Lá, há 14 longas no páreo do São Jorge dourado, entre eles “The Son”, da iraniana Noushin Meraji, e “Him”, da sueca Guto Bruusgaard. Para abrir a programação, o diretor do evento, o cineasta Nikita Mikhalkov, escalou um thriller de guerra com a grife pop de Timur Bekmambetov (de “Procurado”): “Devyataev”, que vai correr o mundo com o título “V2. Escape From Hell”. Mas o irônico (e hilário) longa de Hutuleac periga ser a mais chamativa atração do evento, fazendo jus à linhagem de invenção de sua pátria, a Primavera Romena. Criada em 2007, a expressão se refere a uma modalidade de realismo social, típica da terra de Hutuleac, expressa na forma de investigações quase sempre irônicas (muitas delas de ritmo tenso) sobre falências institucionais. Em 2005, “A Morte do Sr. Lazarescu”, de Cristi Puiu, hoje na Netflix, surpreendeu plateias com sua mirada original para os colapsos administrativos de um povo. Seu procedimento básico – assim como o dos filmes seguintes de seus conterrâneos – pressupõe o uso de uma estética desdramatizada (poucas ações), em locações reais, filmadas com um olhar próximo do documentário, onde as tramas são sempre mote para que se aborde a decadência política (e moral) daquela nação a partir dos escombros sociais deixados como herança pelo Comunismo.
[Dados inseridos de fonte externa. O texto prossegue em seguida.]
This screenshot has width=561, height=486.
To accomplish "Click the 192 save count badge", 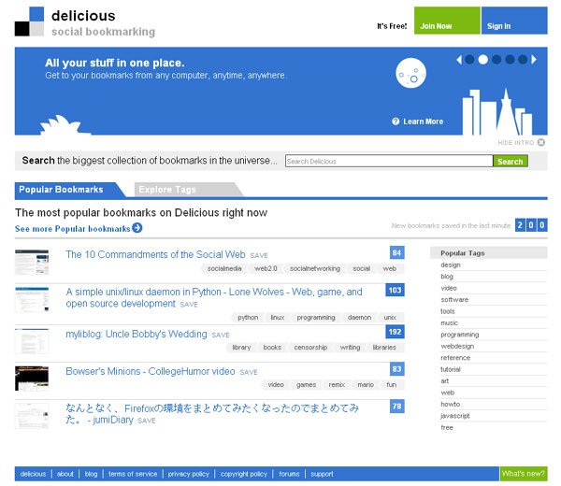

E isso sempre é arejado por um humor dos mais ácidos, como se viu em “4 Meses, 3 Semanas e 2 Dias”, de Cristian Mungiu, dono da Palma de Ouro de 2017. Desse projeto estético nasceram filmes cultuados como “Além das montanhas”, que deu a Mungiu o prêmio de melhor roteiro em Cannes em 2012; “California Dreamin’ Nesfarsit” (2007), de Cristian Nemescu; “Instinto Materno” (Urso de Ouro de 2013), de Cãlin Peter Netzer; “O Tesouro” (2015), de Corneliu Porumboiu; e o monumental “Malmkrog” (2020), do já citado Cristi Puiu, presente na MUBI. E, até hoje, essa linhagem gera frutos sofisticados, como demonstra Hutuleac.
“Eu parti do medo… do sentimento de temor em relação ao descontrole que se passa hoje na internet com pessoas exigindo para si o direito de fazer justiça”, diz Hutuleac, antes conhecido por curtas como “Offstage”, de 2017. “A difamação pública virou um caso corriqueiro. Não quero dizer que as pessoas são vítimas, são inocentes ou culpadas. Até porque, quem tem que decidir isso é a Justiça. A questão é como o excesso de informação tornou a vida alheia passível de devassa”.

No longa, a funcionária de um banco conhecido por administrar o dinheiro de seus correntistas sem muito tato é flagrada por câmeras de celular ao se recusar a limpar o vômito de seu cão do vagão de um metrô. O tal cachorro tinha acabado de ser adotado e, muito nervoso, vomitou. Quem filmou esse incidente alegou que a dona do pet não quis limpar as “fezes” do bichinho, distorcendo os fatos até gerar uma onda de violência. “Esse é um fenômeno que vem da nossa ansiedade e que traduz a falta de maturidade da internet”, diz Hutuleac. “Eu parti de um caso real que houve em Seoul, em 2005, quando uma jovem coreana passou pela mesma situação. Ela teve que ameaçar se matar para que a perseguição que sofria parasse. É esse descontrole que eu quero debater com o filme”.
Até quinta, o Festival de Moscou acolhe uma maratona de cineastas do mundo todo buscando novas formas de representar as agruras e os prazeres do mundo.